» Passage shown:
┄┄┄┄┄┄

# MS disables option "Offline account" in Windows 10 setup



## Bleipriester (Nov 20, 2019)

Caution, homies. If you use home version of Windows 10 you will be unable to create an offline account and will be forced to create a Microsoft account to finish setup and use Windows 10 1909. Even if you use the build-in reset tool.
The only way to create an offline account is to disconnect the computer from the internet before setup.

Microsoft Made Major Setup Changes in Windows 10 Version 1909 - Thurrott.com


----------



## fncceo (Nov 20, 2019)

Upgrade to Linux.


----------



## Slyhunter (Nov 20, 2019)

fncceo said:


> Upgrade to Linux.


Sticking to Linux is like sticking to the 12k baud modem.


----------



## Bleipriester (Nov 21, 2019)

The problem with Linux is that it is pointless. Get a bootable browser and you won´t need it.
There are over 2TB of Windows software on my HDD, why should I exchange it for the free shit you oppose?


----------



## Ringel05 (Nov 21, 2019)

Slyhunter said:


> fncceo said:
> 
> 
> > Upgrade to Linux.
> ...


You still use DOS....... don'tcha.......


----------



## Ringel05 (Nov 21, 2019)

Bleipriester said:


> *The problem with Linux is that it is pointless.* Get a bootable browser and you won´t need it.
> There are over 2TB of Windows software on my HDD, why should I exchange it for the free shit you oppose?


As usual projecting your preferences on everyone else........


----------



## Ringel05 (Nov 21, 2019)

Bleipriester said:


> Caution, homies. If you use home version of Windows 10 you will be unable to create an offline account and will be forced to create a Microsoft account to finish setup and use Windows 10 1909. Even if you use the build-in reset tool.
> The only way to create an offline account is to disconnect the computer from the internet before setup.
> 
> Microsoft Made Major Setup Changes in Windows 10 Version 1909 - Thurrott.com


Good thing I use Pro.........  By the way, once you've set up Win 10 Home you can go into settings and switch it to a local account, it's not hard.


----------



## airplanemechanic (Nov 21, 2019)

Ringel05 said:


> Bleipriester said:
> 
> 
> > *The problem with Linux is that it is pointless.* Get a bootable browser and you won´t need it.
> ...



Um, I don't believe he is the one who tried to sell anyone on their own choice of OS. I suggest you read the thread next time.


----------



## Ringel05 (Nov 21, 2019)

airplanemechanic said:


> Ringel05 said:
> 
> 
> > Bleipriester said:
> ...


What?  Are you and Blei butt buddies?  And where did I say he was trying to sell anyone his choice of OS?  I suggest you read the post next time before sticking both feet in your mouth.....


----------



## Bleipriester (Nov 21, 2019)

Ringel05 said:


> airplanemechanic said:
> 
> 
> > Ringel05 said:
> ...


WTF? butt bodies? Don´t be such a linux fanatic.


----------



## airplanemechanic (Nov 21, 2019)

Ringel05 said:


> airplanemechanic said:
> 
> 
> > Ringel05 said:
> ...



HE DIDN'T. YOU DID. 

He didn't come on here trying to tell people to switch OS's. YOU DID.

┄┄┄┄┄┄

» Raw records:
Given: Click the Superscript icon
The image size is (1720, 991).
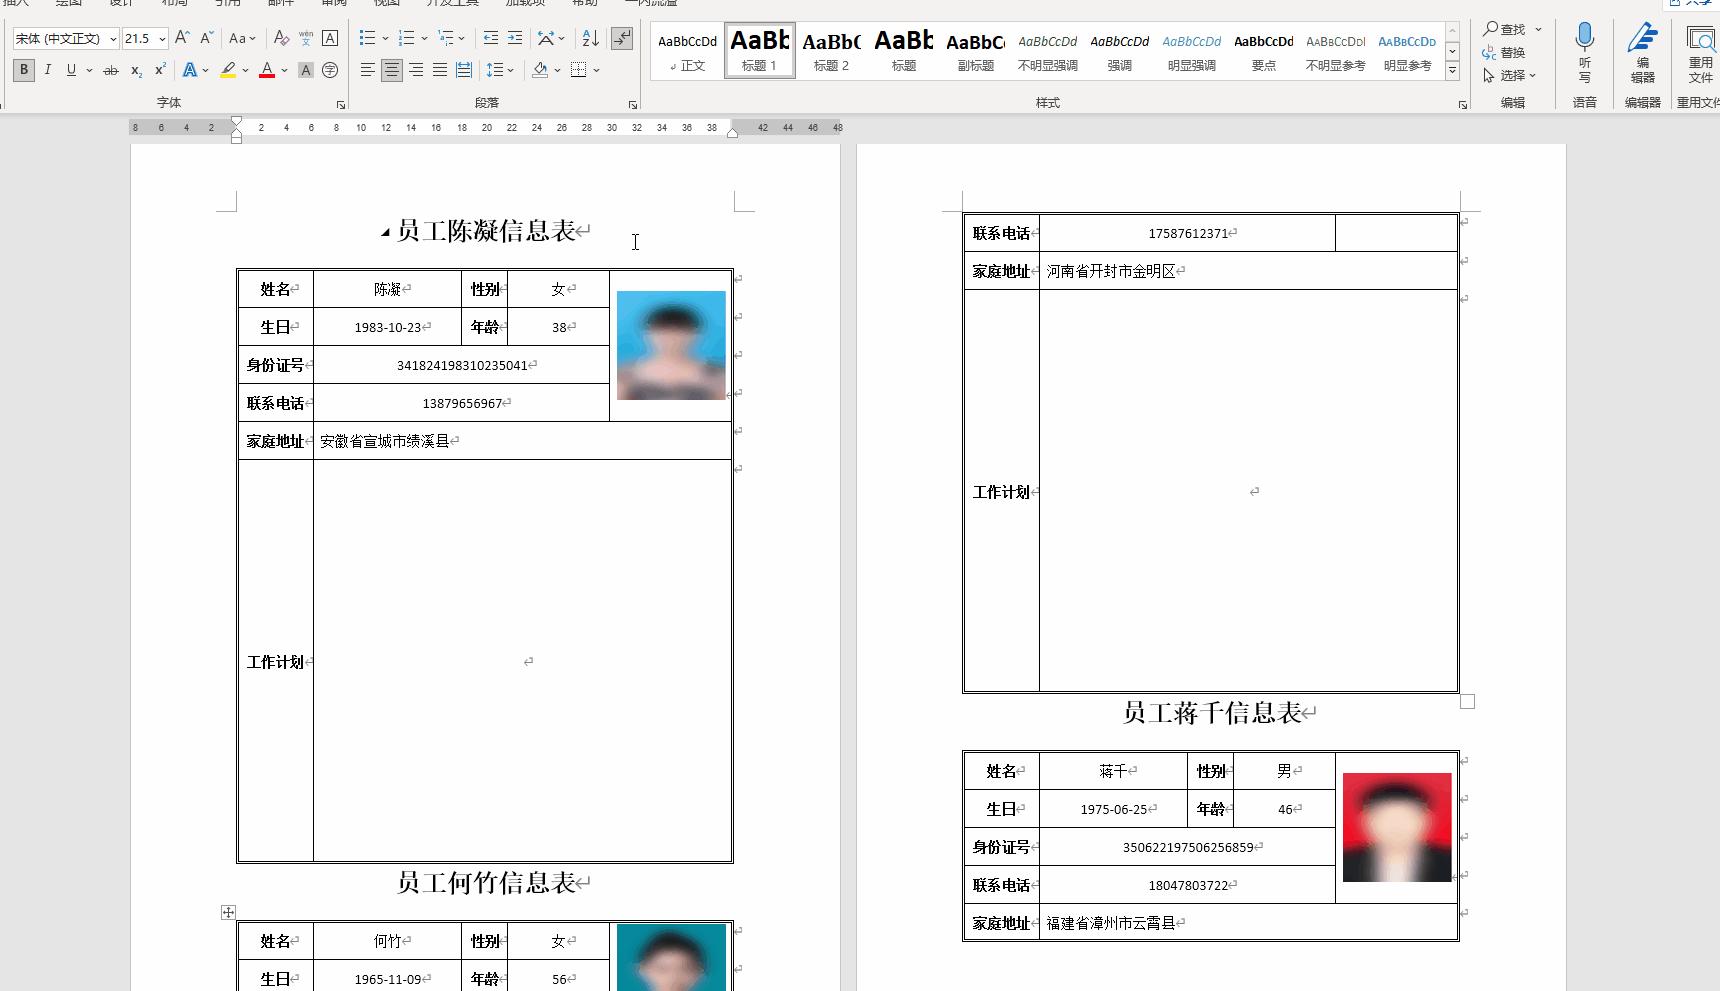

┄┄┄┄┄┄

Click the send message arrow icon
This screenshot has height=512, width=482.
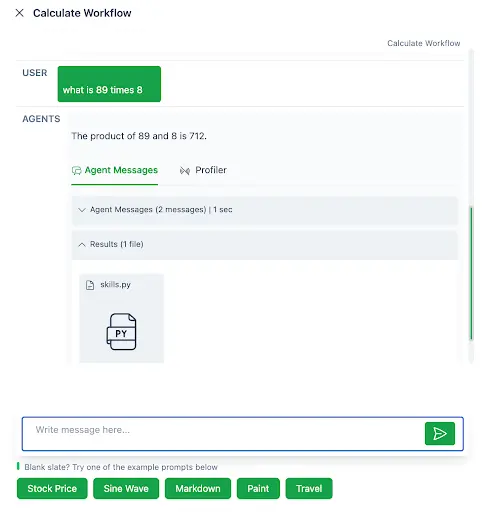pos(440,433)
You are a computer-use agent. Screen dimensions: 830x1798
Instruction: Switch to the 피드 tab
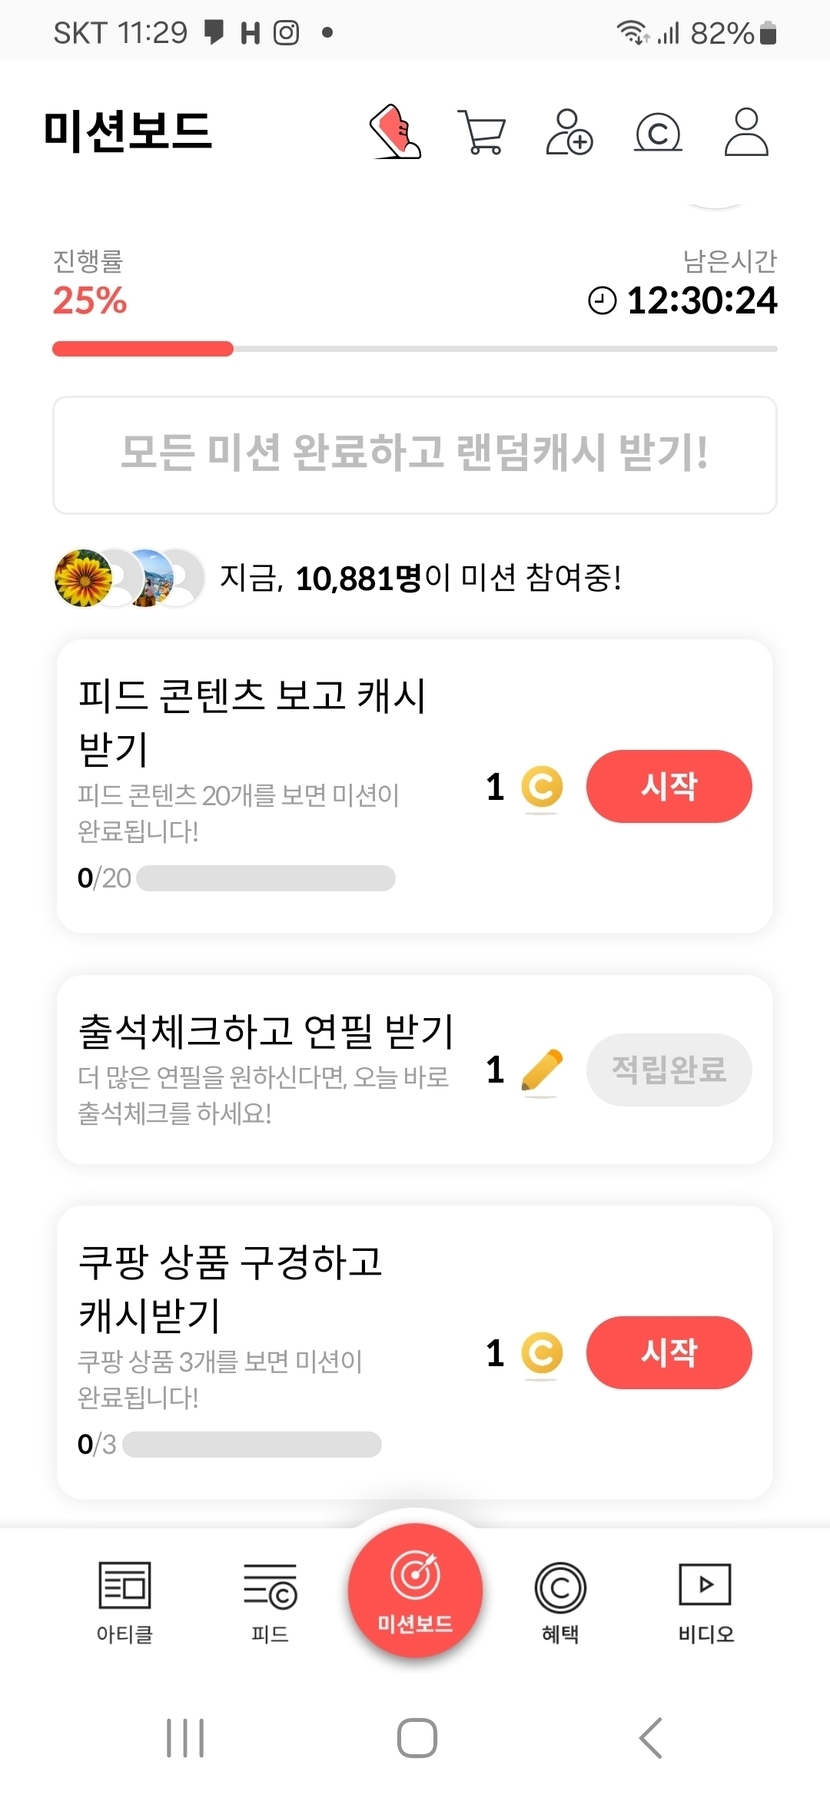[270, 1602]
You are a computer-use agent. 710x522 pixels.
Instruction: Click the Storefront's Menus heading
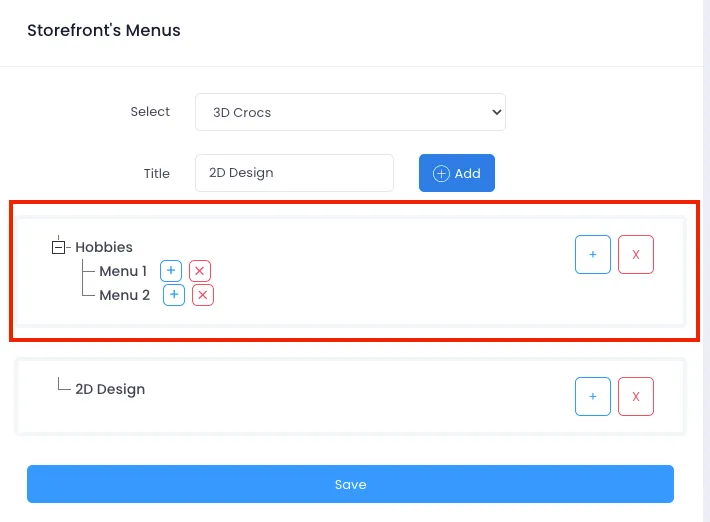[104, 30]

┄┄┄┄┄┄

» Work instructions:
a – Reproduce the Windows 10 thread word for word, from "## Bleipriester (Nov 20, 2019)" to "fncceo (Nov 20, 2019)".
b – Carry on the forum thread about Windows 10 offline accounts from the point where it stops.
The items have nothing to do with the Windows 10 thread.

» Final answers:
a –
## Bleipriester (Nov 20, 2019)

Caution, homies. If you use home version of Windows 10 you will be unable to create an offline account and will be forced to create a Microsoft account to finish setup and use Windows 10 1909. Even if you use the build-in reset tool.
The only way to create an offline account is to disconnect the computer from the internet before setup.

Microsoft Made Major Setup Changes in Windows 10 Version 1909 - Thurrott.com


----------



## fncceo (Nov 20, 2019)

b –
----------



## Ringel05 (Nov 21, 2019)

Bleipriester said:


> Ringel05 said:
> 
> 
> > airplanemechanic said:
> ...


God I love linear thinkers, ya'll are sooooooo entertaining.


----------



## Ringel05 (Nov 21, 2019)

airplanemechanic said:


> Ringel05 said:
> 
> 
> > airplanemechanic said:
> ...


I did?  Where knumb knut?

I won't hold my breath.........


----------



## Bleipriester (Nov 21, 2019)

Ringel05 said:


> Bleipriester said:
> 
> 
> > Ringel05 said:
> ...


----------



## Ringel05 (Nov 21, 2019)

Bleipriester said:


> Ringel05 said:
> 
> 
> > Bleipriester said:
> ...


Your Christmas decoration?


----------



## Bleipriester (Nov 21, 2019)

Ringel05 said:


> Bleipriester said:
> 
> 
> > Ringel05 said:
> ...


A proposal for your new avatar.


----------



## Ringel05 (Nov 21, 2019)

Bleipriester said:


> Ringel05 said:
> 
> 
> > Bleipriester said:
> ...


Thanks but not interested........

Maybe you could use it to scrape your hemorrhoids, or send it to fncceo as he (not I) was the one who suggested you upgrade to Linux.........  In the meantime I have some work to do with my Win 10 Pro gamer........


----------



## Bleipriester (Nov 21, 2019)

Ringel05 said:


> Bleipriester said:
> 
> 
> > Ringel05 said:
> ...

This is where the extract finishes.